Aung San Suu Kyi and Václav Havel’s Friendship

by    /  January 7, 2012  / No comments

Václav Havel photographed in Prague in 2009 at a ceremony to mark the 20th anniversary of the Velvet Revolution. (PHOTO: AP)

Burma’s pro-democracy leader Aung San Suu Kyi has expressed her sadness at the death of former Czech President Václav Havel who died on December 18 at his home in Prague.

“Suu Kyi expressed her sadness for him [Havel] when she arrived at the party headquarters for the CEC,” said Ohn Kyaing, a spokesman for her party, the National League for Democracy (NLD) referring to the Central Executive Committee meeting.

Havel’s empathy with the people of Burma and with Suu Kyi had long evident. Shortly after he became the president of the former communist country of Czechoslovakia, he nominated the Burmese pro-democracy leader, then under house arrest, for the 1991 Nobel Peace Prize.

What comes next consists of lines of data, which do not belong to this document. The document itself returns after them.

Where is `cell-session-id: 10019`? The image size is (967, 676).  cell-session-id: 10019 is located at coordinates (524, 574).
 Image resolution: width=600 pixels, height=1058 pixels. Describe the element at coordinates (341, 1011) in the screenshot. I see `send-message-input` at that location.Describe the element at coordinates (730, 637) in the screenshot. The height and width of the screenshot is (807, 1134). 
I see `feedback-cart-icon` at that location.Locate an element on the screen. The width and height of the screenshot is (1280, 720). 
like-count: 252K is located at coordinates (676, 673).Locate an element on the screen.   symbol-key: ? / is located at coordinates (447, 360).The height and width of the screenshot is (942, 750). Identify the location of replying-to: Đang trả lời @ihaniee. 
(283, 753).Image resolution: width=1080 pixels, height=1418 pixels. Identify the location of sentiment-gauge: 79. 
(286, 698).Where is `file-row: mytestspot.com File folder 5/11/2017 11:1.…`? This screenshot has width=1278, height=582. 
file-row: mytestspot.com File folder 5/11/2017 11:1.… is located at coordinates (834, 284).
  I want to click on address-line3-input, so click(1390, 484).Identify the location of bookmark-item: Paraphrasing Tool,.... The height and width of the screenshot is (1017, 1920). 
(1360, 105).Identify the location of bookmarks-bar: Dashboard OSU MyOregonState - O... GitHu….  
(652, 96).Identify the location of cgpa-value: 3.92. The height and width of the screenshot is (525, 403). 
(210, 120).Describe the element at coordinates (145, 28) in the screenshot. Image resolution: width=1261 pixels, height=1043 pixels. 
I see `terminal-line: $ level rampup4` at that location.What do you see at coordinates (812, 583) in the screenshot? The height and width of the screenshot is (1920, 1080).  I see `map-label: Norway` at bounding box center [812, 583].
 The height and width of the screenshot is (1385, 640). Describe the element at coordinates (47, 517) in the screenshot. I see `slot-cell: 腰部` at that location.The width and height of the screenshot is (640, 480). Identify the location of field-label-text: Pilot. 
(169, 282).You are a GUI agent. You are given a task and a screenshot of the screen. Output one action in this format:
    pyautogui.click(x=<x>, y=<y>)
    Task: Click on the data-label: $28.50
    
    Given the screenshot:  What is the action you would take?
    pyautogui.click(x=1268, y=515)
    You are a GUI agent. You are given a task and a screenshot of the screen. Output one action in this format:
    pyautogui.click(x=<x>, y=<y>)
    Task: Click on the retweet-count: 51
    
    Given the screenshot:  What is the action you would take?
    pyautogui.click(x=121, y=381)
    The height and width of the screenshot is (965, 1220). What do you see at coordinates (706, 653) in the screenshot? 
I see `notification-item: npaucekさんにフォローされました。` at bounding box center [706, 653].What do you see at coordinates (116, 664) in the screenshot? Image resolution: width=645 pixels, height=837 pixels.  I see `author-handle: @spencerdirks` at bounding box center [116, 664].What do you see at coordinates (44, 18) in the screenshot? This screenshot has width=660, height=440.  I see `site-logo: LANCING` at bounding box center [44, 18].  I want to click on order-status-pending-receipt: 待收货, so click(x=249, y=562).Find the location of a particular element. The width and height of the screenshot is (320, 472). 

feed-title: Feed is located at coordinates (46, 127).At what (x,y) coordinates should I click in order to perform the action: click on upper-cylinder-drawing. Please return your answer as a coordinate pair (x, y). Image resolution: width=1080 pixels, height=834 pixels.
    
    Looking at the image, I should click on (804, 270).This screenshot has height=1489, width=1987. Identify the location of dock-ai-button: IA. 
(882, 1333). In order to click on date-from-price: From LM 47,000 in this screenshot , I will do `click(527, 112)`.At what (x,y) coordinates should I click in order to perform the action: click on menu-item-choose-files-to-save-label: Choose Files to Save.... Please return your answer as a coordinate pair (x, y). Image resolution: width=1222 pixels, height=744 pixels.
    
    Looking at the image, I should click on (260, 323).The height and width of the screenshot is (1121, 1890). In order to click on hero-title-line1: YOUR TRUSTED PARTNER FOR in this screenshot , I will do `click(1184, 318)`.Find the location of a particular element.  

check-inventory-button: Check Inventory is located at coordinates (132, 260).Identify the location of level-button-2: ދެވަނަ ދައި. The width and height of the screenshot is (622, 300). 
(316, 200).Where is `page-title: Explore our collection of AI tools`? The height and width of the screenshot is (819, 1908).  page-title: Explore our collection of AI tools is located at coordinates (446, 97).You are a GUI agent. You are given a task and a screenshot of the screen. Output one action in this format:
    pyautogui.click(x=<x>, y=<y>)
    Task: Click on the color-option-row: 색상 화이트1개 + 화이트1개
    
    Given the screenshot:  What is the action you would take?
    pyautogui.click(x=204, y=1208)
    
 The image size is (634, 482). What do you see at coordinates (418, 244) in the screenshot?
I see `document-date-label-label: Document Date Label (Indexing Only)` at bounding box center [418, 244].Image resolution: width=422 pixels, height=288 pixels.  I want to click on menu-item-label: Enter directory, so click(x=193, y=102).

Speaking to The Irrawaddy in an interview in 2001, Havel said, “The fact is that my friend, Ms Aung San Suu Kyi, deserved this prize. I hold her, and her non-violent struggle for democracy, in high regard.”

The chain-smoking Czechoslovak, and later Czech republic, president and former dissident playwright, had no doubts as to who was to blame for Burma’s woes. “What is unacceptable is when a military which partially creates social and ethnic problems by its actions argues that it is the only entity capable of solving them.”

Havel stood until his last days as an advocate for Burma’s pro-democracy movement alongside other figures such as Desmond Tutu of South Africa. In 2005, Havel and Tutu jointly wrote a report titled “Threat to the Peace,” recommending the UN Security Council to intervene in Burmese issues.

Havel never missed a chance to show solidarity with the Burmese people when they faced significant challenges during the 2007 Saffron Revolution and the 2008 devastation of Cyclone Nargis.

“In Burma, the power of educated monks—people who are unarmed and peaceloving by their very nature—has risen up against the military regime,” Havel wrote in September 2007.

“Of course, if they fail to feel the benefit of universal and coordinated international political, economic and media support, all development in Burma may quickly be put back nearly 20 years,” he added.

In May 2008, he joined with other world figures, such as Tutu, former German President Richard von Weizsäcker, Foreign Minister of the Czech Republic Karel Schwarzenberg, and former President of South Africa Frederik Willem de Klerk, in publicly attacking Naypyidaw over its lack of response to the cyclone crisis.

“The enormous suffering of the Burmese people caused by the recent cyclone, which has caused tens of thousands of deaths, deserves the sympathy of the entire world,” said the joint statement, which was titled “Referendum Farce in Burma.”

“But more than sympathy is needed, because the Burmese military junta’s incompetence and brutal oppression are further aggravating the tragic consequences of this natural disaster,” it said.

Even in his last days, Havel did not neglect to cite Burma at international fora. On Dec. 11, Havel called for the international community to encourage the signs of cautious change in Burma.

“It is crucial that the international community adopts effective policies that encourage a meaningful and result-oriented dialogue between the Nobel laureate Aung San Suu Kyi and the Burmese authorities,” he said.

A mutual admirer, Suu Kyi often cited Havel’s well-known writings, including quotes from “The Power of the Powerless,” when interviewed or when she spoke to the public in front of her lakeside house in Rangoon in the mid-1990s.